Work instructions:
1. Please reproduce the part of the book review that opens with the words "The themes it" and closes with "search for it.".
2. According to the book review, what business does Abdullah run after he immigrates to California?

##### Source extract

Thanks to Penguin for a review copy of Khaled Hosseini’s ‘And the Mountains Echoed.’

In some ways And the Mountains Echoed reflects Khaled Hosseini’s previous novels. Like The Kite Runner and A Thousand Splendid Suns, it’s set in Afghanistan — though not exclusively. Like them its title draws from a poem. And like them it’s an earnest, sentimental work that seeks to educate.

But in other respects it’s different. And the Mountains Echoed is of far broader scope than Hosseini’s earlier work. It features a bevy of characters and a slew of plot lines. It moves from Afghanistan to Athens to California to Paris and back. It’s not just about Afghans but those who’ve been drawn to their country since the Taliban’s fall: surgeons, nurses, and aid workers.

The themes it touches on are many. Property theft spawned by the refugee crisis. Pain caused by Afghans settled in the West who come to Kabul and make promises they can’t keep. The rebirth of mujahideen leaders as opium lords. Homosexuality and women’s rights in Amanullah Khan’s reformist era. Domestic violence. The current medical crisis. The heroism of foreign doctors who devote their lives to Afghans. The trauma of fractured families. The question of filial duty. The quest for meaning, and the fear of freedom to search for it.

These are weighty ideas, each worth considering. But there are too many of them.

I laud Hosseini’s intentions. He clearly has much to say about his home country. Sometimes, however, less is more.

The virtues of a sharp focus were manifest in his earlier novels. The Kite Runner was about a man searching for his childhood friend. A Thousand Splendid Suns was about two generations of women who suffered through war and patriarchy. And the Mountains Echoed, however, is harder to sum up.

But here’s an attempt. In the 1950s an Afghan peasant, Saboor, is persuaded to give up his baby daughter, Pari, to a wealthy family, the Wahdatis. Pari winds up in France, unaware of her true origins, while her brother, Abdullah, suffers trauma from the separation. Abdullah eventually immigrates to California and runs a kabob house. The siblings aren’t reunited until half a century later when Abdullah’s mind has been ravaged by senility.

##########
##### Recorded information

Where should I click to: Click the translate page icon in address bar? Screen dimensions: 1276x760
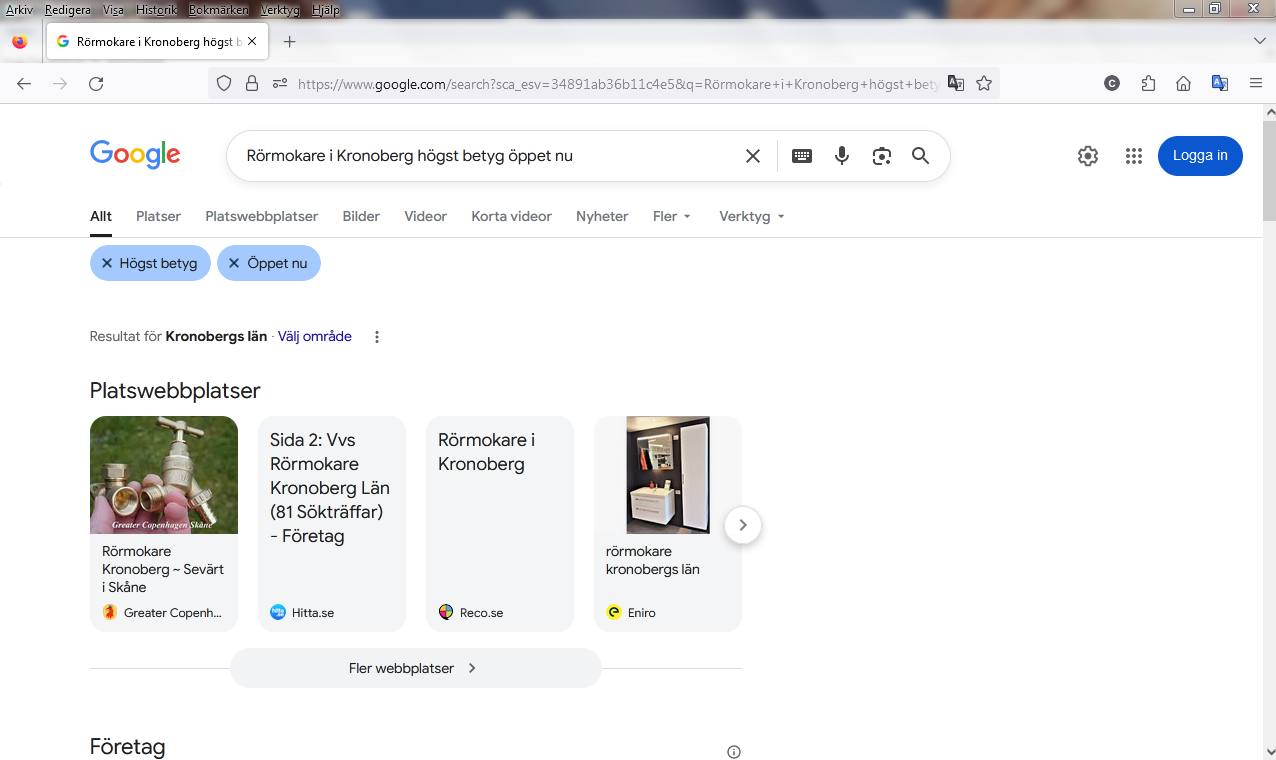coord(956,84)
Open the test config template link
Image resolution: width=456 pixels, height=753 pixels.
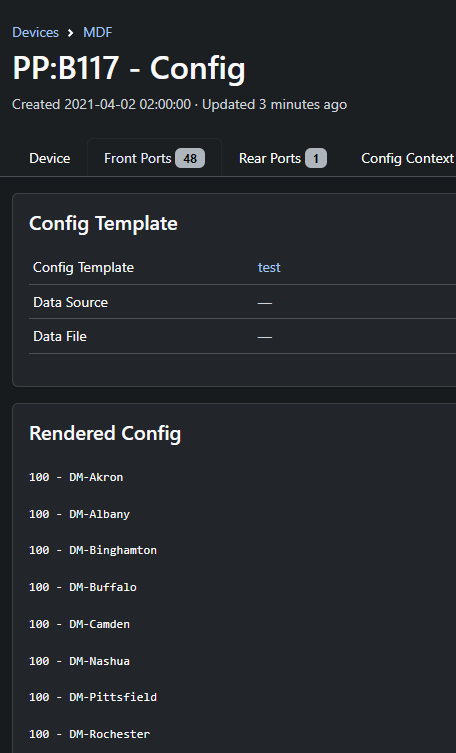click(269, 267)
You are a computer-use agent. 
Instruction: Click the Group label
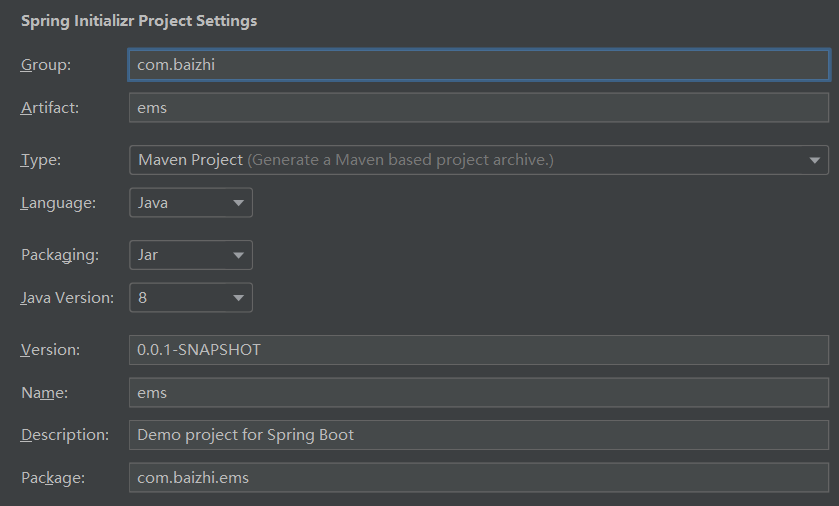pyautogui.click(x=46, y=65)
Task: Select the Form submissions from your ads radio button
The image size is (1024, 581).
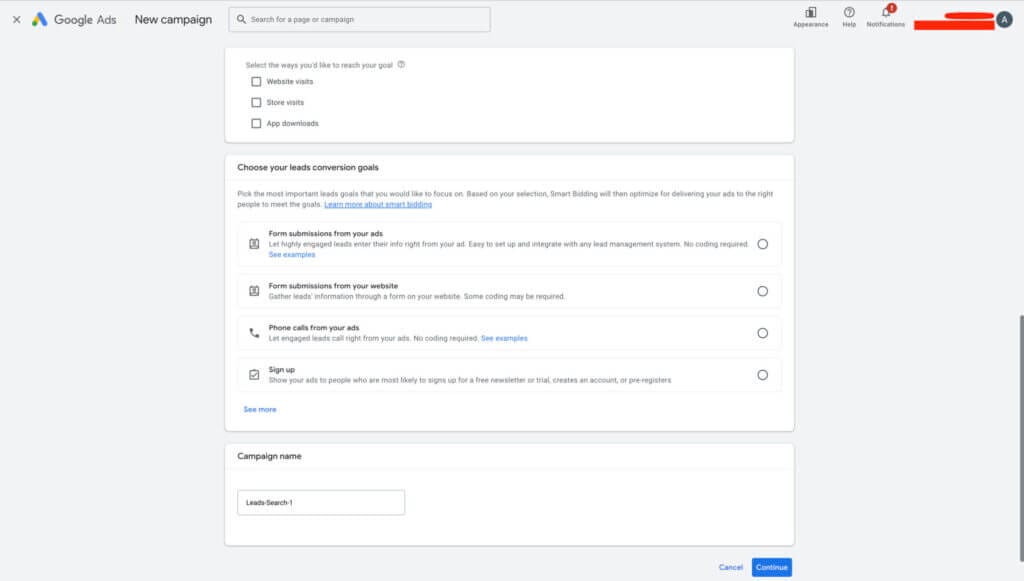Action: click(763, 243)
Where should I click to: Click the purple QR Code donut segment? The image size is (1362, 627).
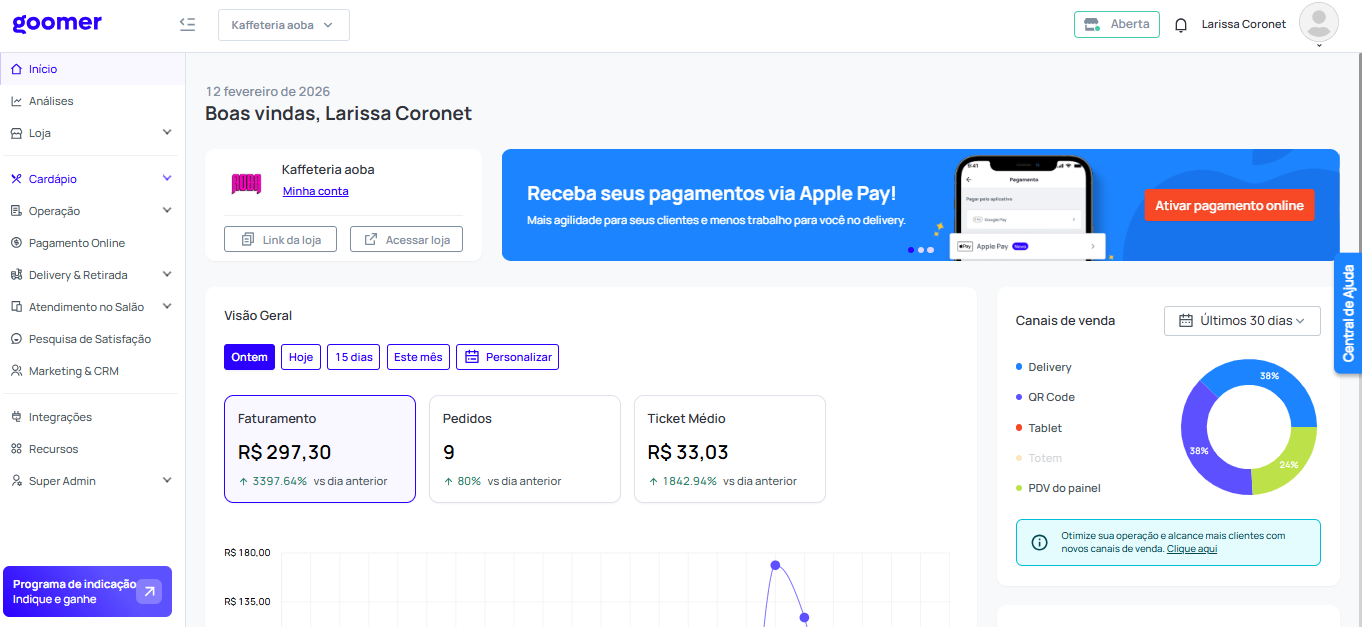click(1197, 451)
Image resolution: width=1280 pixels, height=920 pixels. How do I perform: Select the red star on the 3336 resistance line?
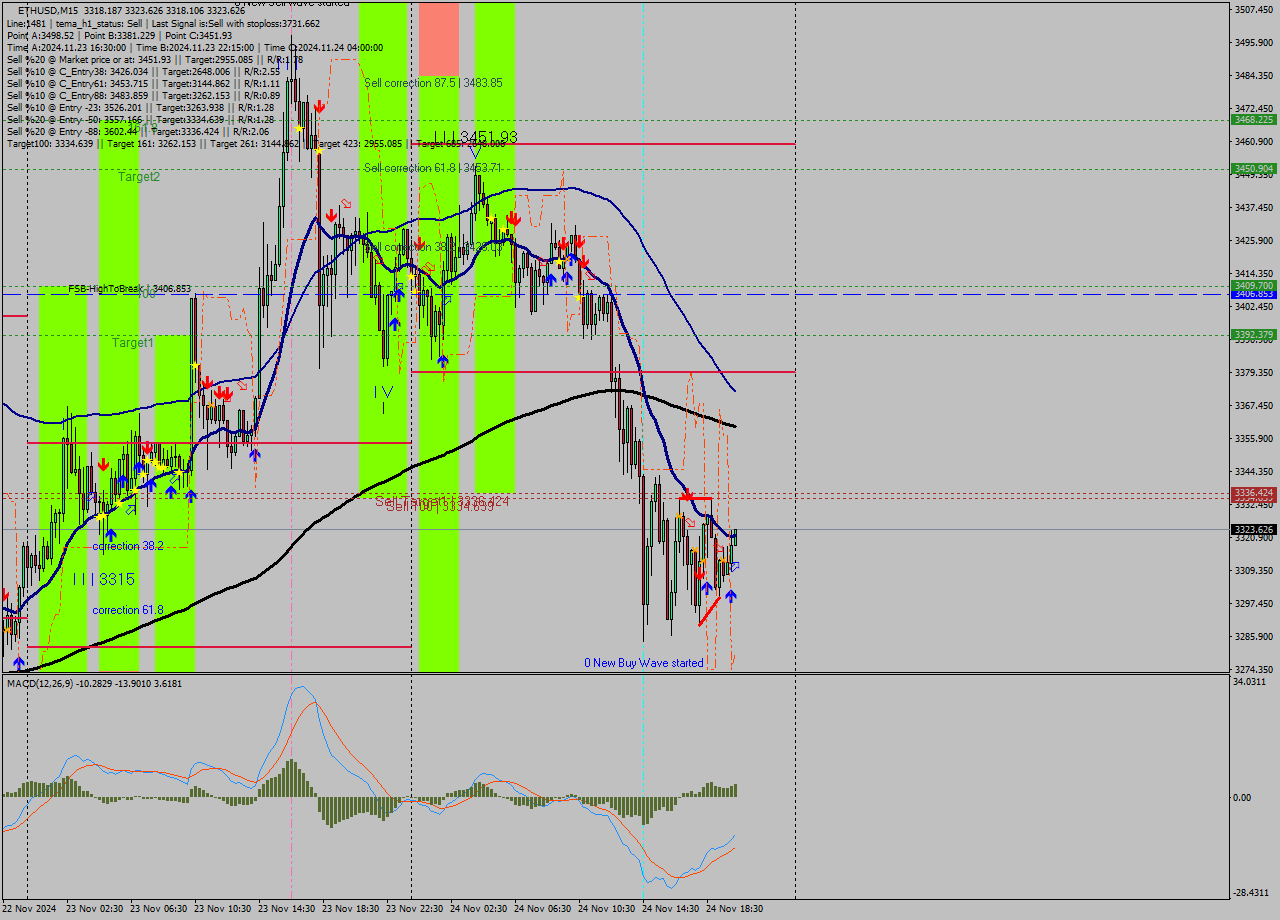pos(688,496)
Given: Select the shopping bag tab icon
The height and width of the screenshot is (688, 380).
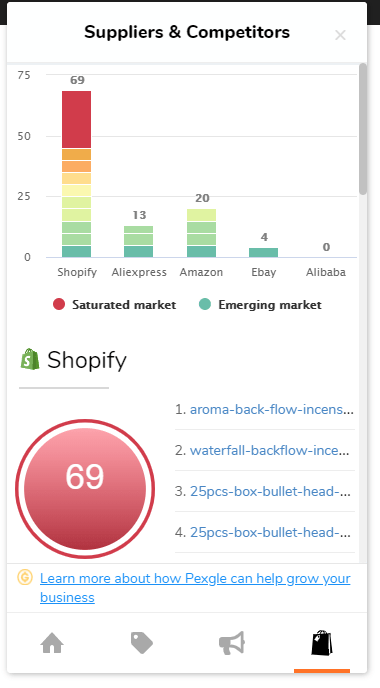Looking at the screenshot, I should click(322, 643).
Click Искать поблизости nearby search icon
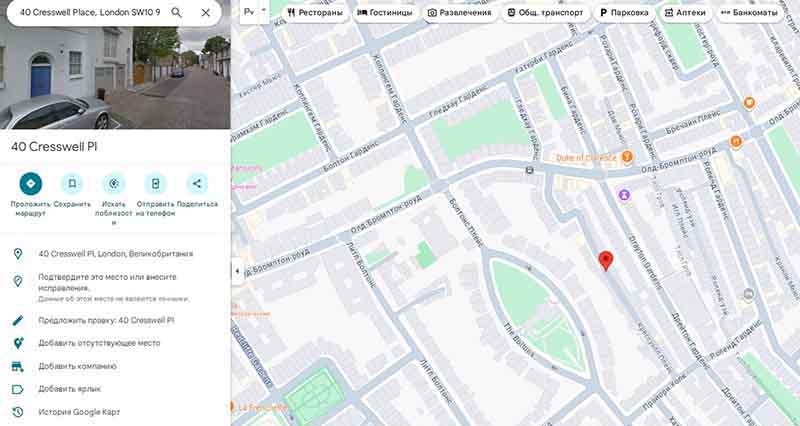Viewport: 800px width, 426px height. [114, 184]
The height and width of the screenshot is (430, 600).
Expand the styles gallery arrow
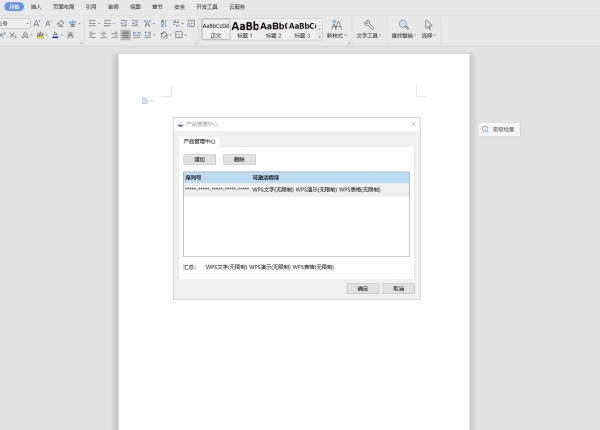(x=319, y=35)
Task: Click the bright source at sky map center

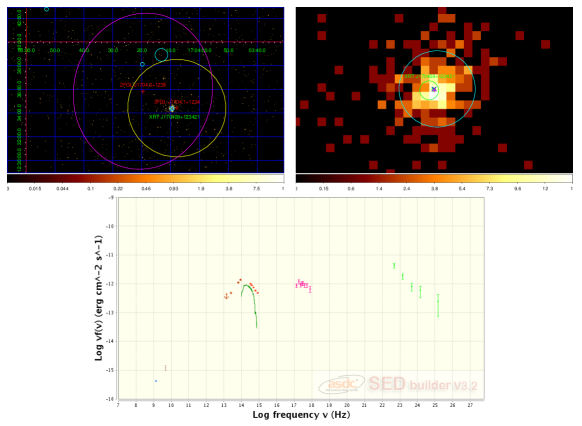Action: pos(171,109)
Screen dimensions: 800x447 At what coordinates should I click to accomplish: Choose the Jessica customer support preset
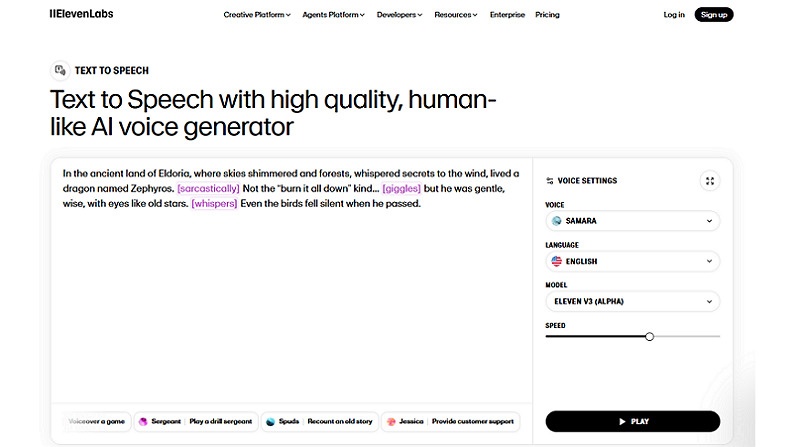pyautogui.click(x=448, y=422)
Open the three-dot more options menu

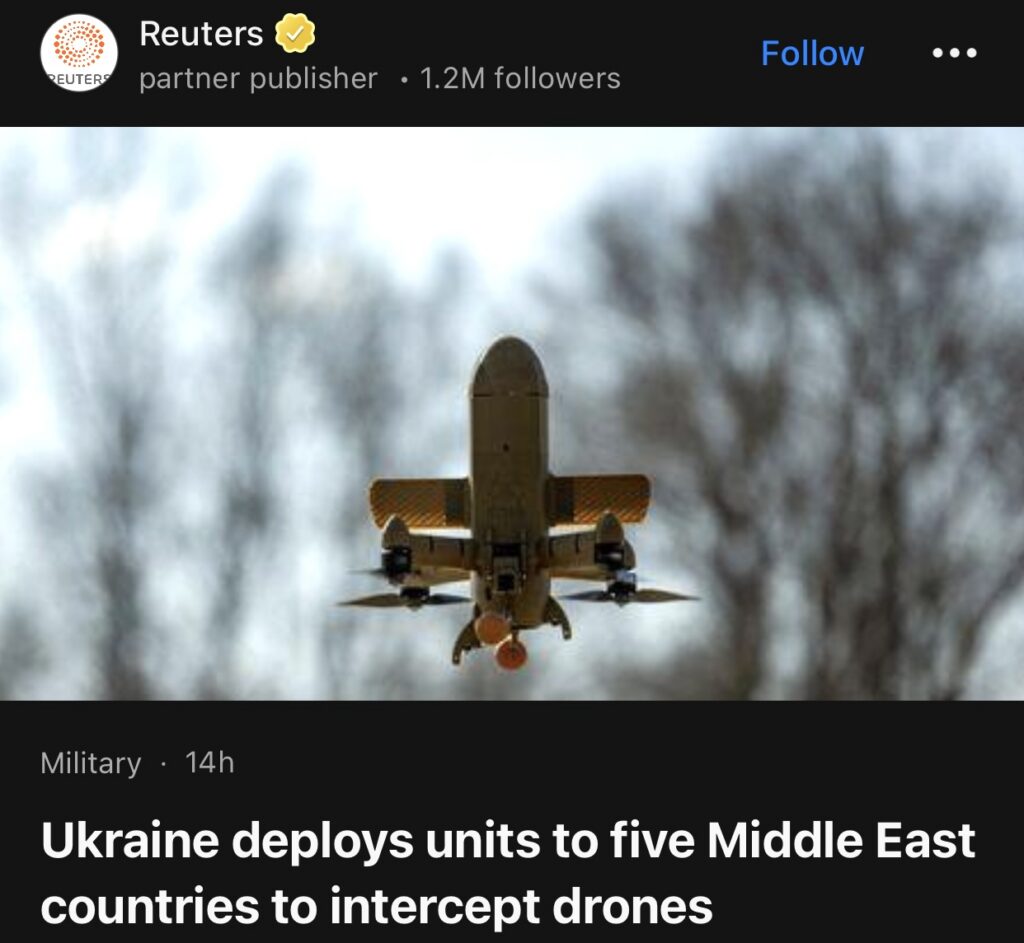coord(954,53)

##########

Solved problems:
1.
The themes it touches on are many. Property theft spawned by the refugee crisis. Pain caused by Afghans settled in the West who come to Kabul and make promises they can’t keep. The rebirth of mujahideen leaders as opium lords. Homosexuality and women’s rights in Amanullah Khan’s reformist era. Domestic violence. The current medical crisis. The heroism of foreign doctors who devote their lives to Afghans. The trauma of fractured families. The question of filial duty. The quest for meaning, and the fear of freedom to search for it.

2. A kabob house.